そもそも現金で毎月2万円で3,000万円を貯蓄するのに人の一生をかけても貯めることは不可能な期間かかりますので現実的ではありません。
不動産であれば売却して手放さない限り最終的に手元にしっかりと資産が残ります。
しかもそれが首都圏の収益不動産なのであれば猶更です。
参考までに首都圏の不動産の価値については『毎年10%以上も高騰!首都圏のマンション価格が庶民に手が出せないほど高騰している理由』の記事でご紹介をしていますのでこちらをご覧ください。
相続対策になる
50代ともなれば相続に関して少なからず意識をしてくるのではないでしょうか?
いくらの資産でどれくらいの相続税がかかるのか見てみましょう。
相続税率早見表
法定相続分に応ずる取得金額 | 税率 | 控除額 |
1,000万円以下 | 10% | なし |
3,000万円以下 | 15% | 50万円 |
5,000万円以下 | 20% | 200万円 |
1億円以下 | 30% | 700万円 |
2億円以下 | 40% | 1,700万円 |
3億円以下 | 45% | 2,700万円 |
6億円以下 | 50% | 4,200万円 |
6億円越 | 55% | 7,200万円 |
※出典元:国税庁
相続時、現金や株・有価証券、金(きん)などは満額課税対象となります。
1億円の資産を子供に相続する場合、税率が30%なので3,000万円、そこから控除の700万円が引かれて2,300万円の相続税を現金で一括納税するという事になります。
しかし不動産の場合、路線価で評価されますので資産の圧縮が可能となります。
1億円分の首都圏の不動産を子供に相続する場合、不動産1億円分÷5(路線価評価)=2,000万円(相続評価)×15%(税率)-50万円(控除額)=250万円(相続税金額)
という形になります。※物件の場所や資産状況により異なります。
ここから人に貸していれば小規模宅地の特例などで更に相続税を安くできる可能性があります。
「1億円も貯金がないよ」と思った方もいるかと思いますが、ここでの注意点が相続評価額が現金だけではなく資産の額という事です。
つまり、資産の中身の配分が
- 現金:2,000万円
- 車:500万円
- 時計:1,000万円
- 金(きん):2,000万円
- 株・証券:3,000万円
- 生命保険:1,500万円
このような形だったとして、これで1億円の資産になります。
部分的にでも不動産で相続をしてあげた方が子供にかかる税負担が少なくて済む可能性があるという事なのです。

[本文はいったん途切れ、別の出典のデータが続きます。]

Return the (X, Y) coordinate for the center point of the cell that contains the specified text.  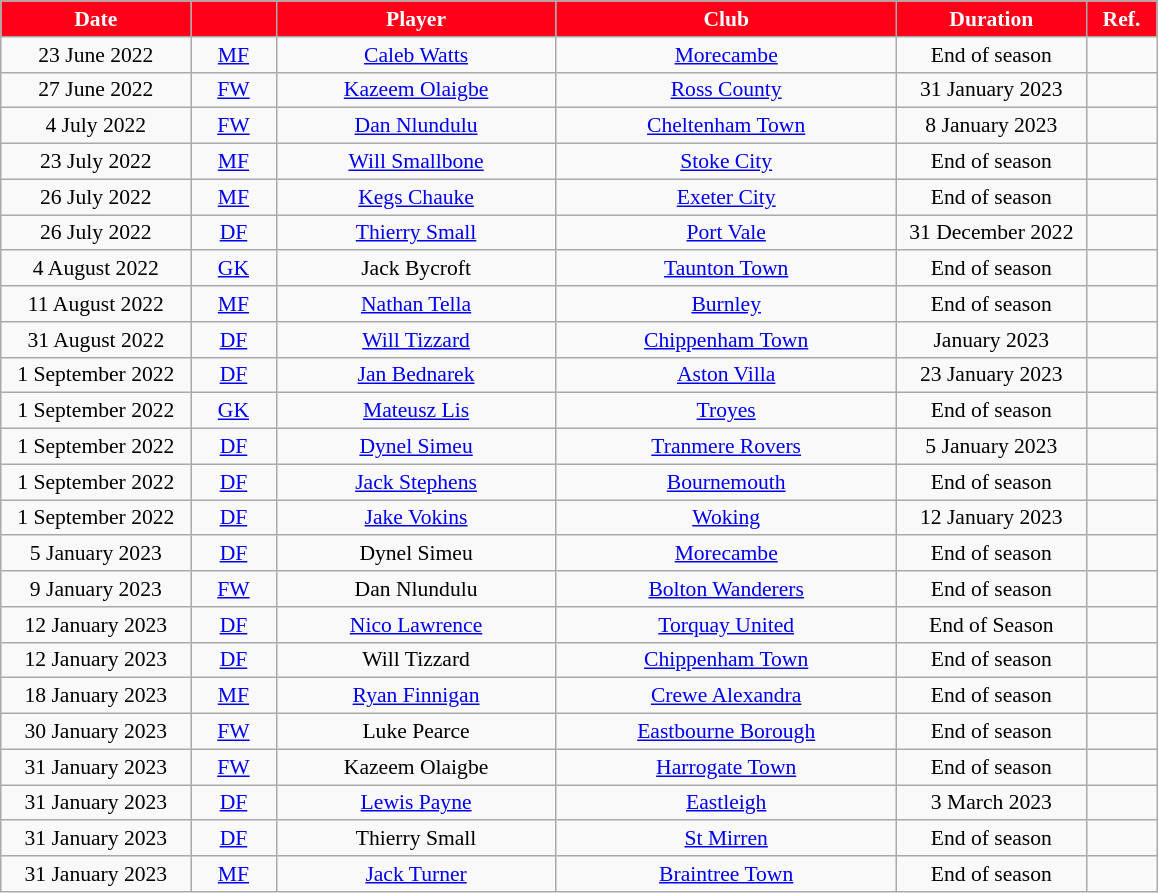
Tranmere Rovers (726, 447)
Burnley (726, 304)
Ross County (726, 90)
Cheltenham Town (726, 126)
Jack Bycroft (416, 269)
4 July 2022 (96, 126)
Duration (991, 19)
9 January 2023 (96, 589)
27 June 2022 (96, 90)
Player (416, 19)
Woking (726, 518)
Jack Stephens (416, 482)
Date (96, 19)
11 August 2022 (96, 304)
January 2023 (991, 340)
Ryan Finnigan (416, 696)
8 January 2023 (991, 126)
Aston Villa (726, 375)
Eastbourne Borough (726, 732)
Nathan Tella (416, 304)
4 August 2022 (96, 269)
Torquay United (726, 625)
Stoke City (726, 162)
Caleb Watts (416, 55)
Mateusz Lis (416, 411)
Jake Vokins (416, 518)
31 August 2022 (96, 340)
Bolton Wanderers (726, 589)
Port Vale (726, 233)
31 December 2022 (991, 233)
3 March 2023 (991, 803)
30 January 2023 (96, 732)
Harrogate Town (726, 767)
Braintree Town (726, 874)
Nico Lawrence (416, 625)
Kegs Chauke (416, 197)
Club (726, 19)
Lewis Payne (416, 803)
Taunton Town (726, 269)
Will Smallbone (416, 162)
End of Season (991, 625)
St Mirren (726, 839)
Luke Pearce (416, 732)
Jan Bednarek (416, 375)
23 January 2023 (991, 375)
Ref. (1121, 19)
Eastleigh (726, 803)
23 July 2022 (96, 162)
Jack Turner (416, 874)
Troyes (726, 411)
Exeter City (726, 197)
Crewe Alexandra (726, 696)
18 January 2023 (96, 696)
Bournemouth (726, 482)
23 June 2022 (96, 55)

年収別【50代で不動産投資をおすすめできる層とできない層】
年収 | おすすめ度 |
3,000万円以上 | 絶対にやった方がいい |
1,800万円〜2,999万円 | 超おすすめ |
1,000万円〜1,799万円 | おすすめ |
800万円〜999万円 | ややおすすめ |
500万円〜799万円 | おすすめしずらい |
499万円以下 | やめとけ |
50代ともなるとそれなりに所得がないと不動産投資を始める上で難しいと言えます。
50代で年収500万円以下の方は不動産投資はあきらめた方がいいでしょう、現在の生活を優先するべきです。
年収が1,000万円以下の方々は状況によります、例えば自宅のローンなどが完済している事や子供の学費などで支払いのめどが立っているなど、安定しているならば検討してもいいかもしれません。
年収が1,000万円以上の方々は基本的にはおすすめです、ポイントとしては税率が上がる年収1,800万円以上の方は絶対にやった方がいいでしょう。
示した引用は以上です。